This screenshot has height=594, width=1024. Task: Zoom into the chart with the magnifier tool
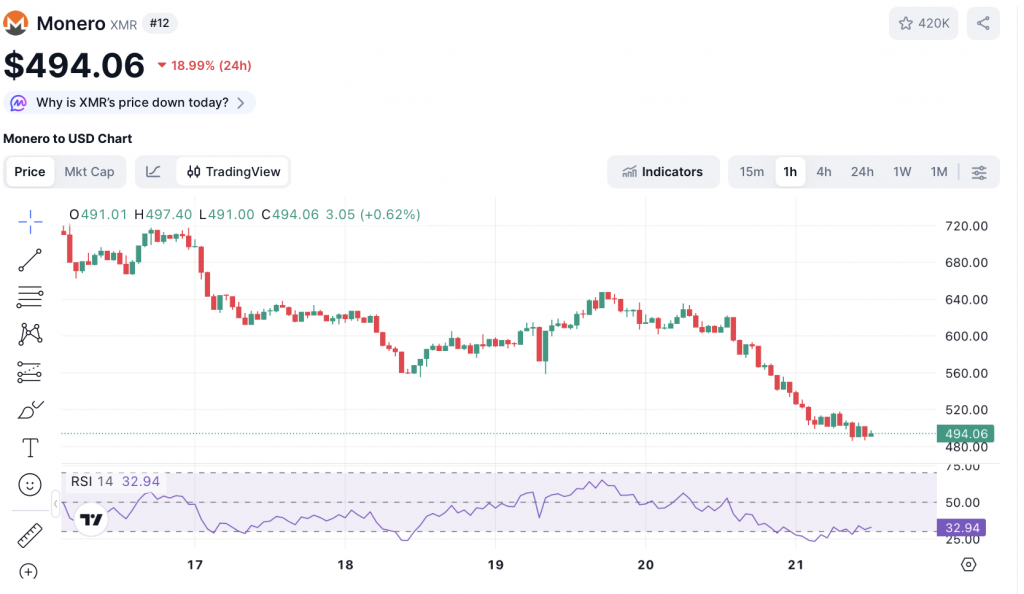click(x=29, y=571)
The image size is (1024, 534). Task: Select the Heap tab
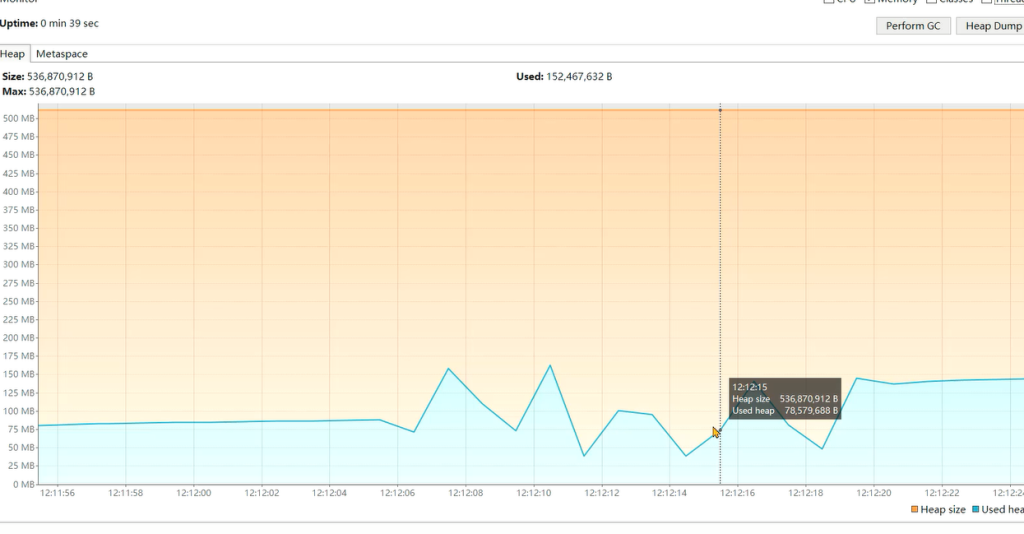[x=13, y=54]
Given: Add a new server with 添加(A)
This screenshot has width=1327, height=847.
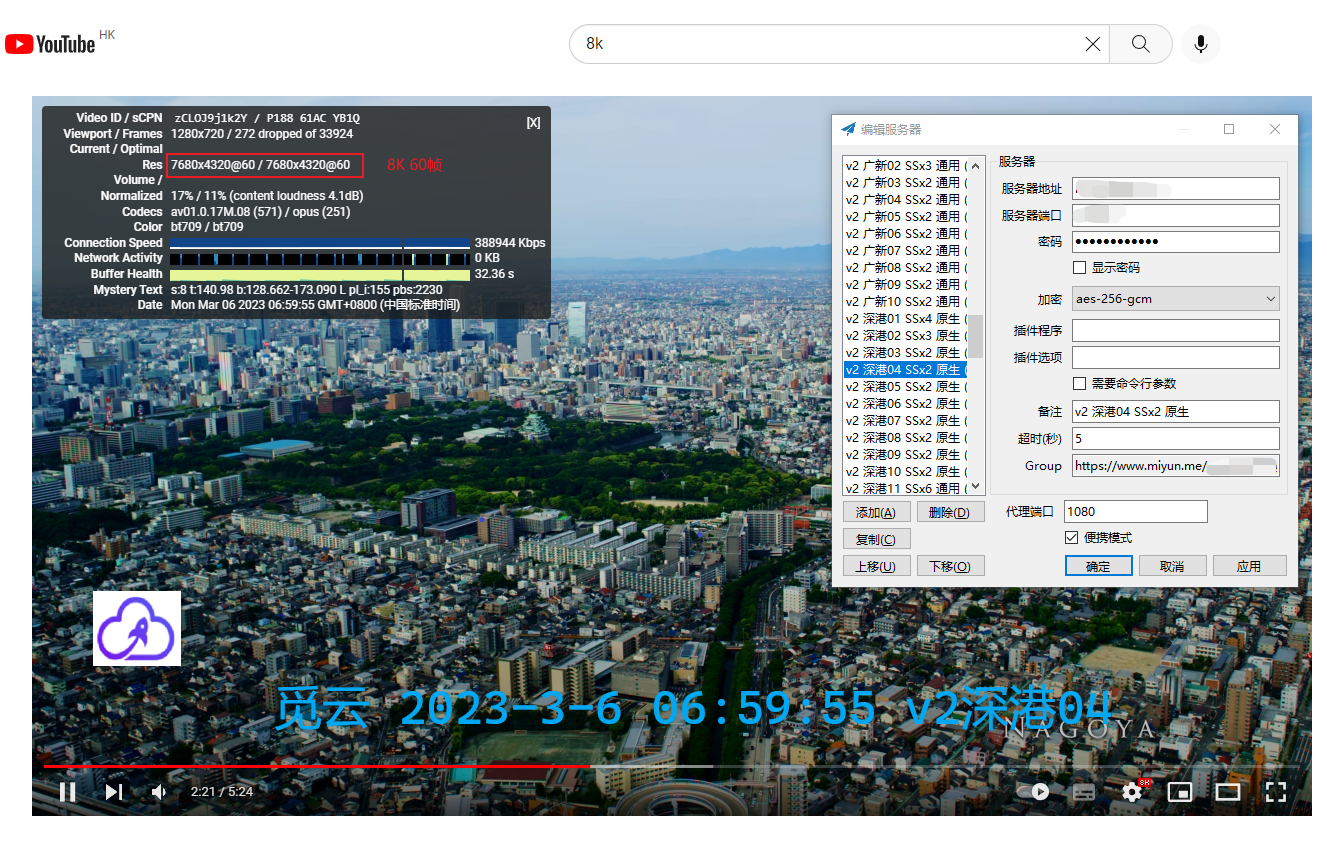Looking at the screenshot, I should coord(876,511).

#### TASK OBJECTIVE:
Using the listing above, write out exactly the lines from the one that holds "Given: Add a new server with 添加(A)" through the last line, both included, and omit pictures.

#### EXERCISE SOLUTION:
Given: Add a new server with 添加(A)
This screenshot has width=1327, height=847.
Looking at the screenshot, I should coord(876,511).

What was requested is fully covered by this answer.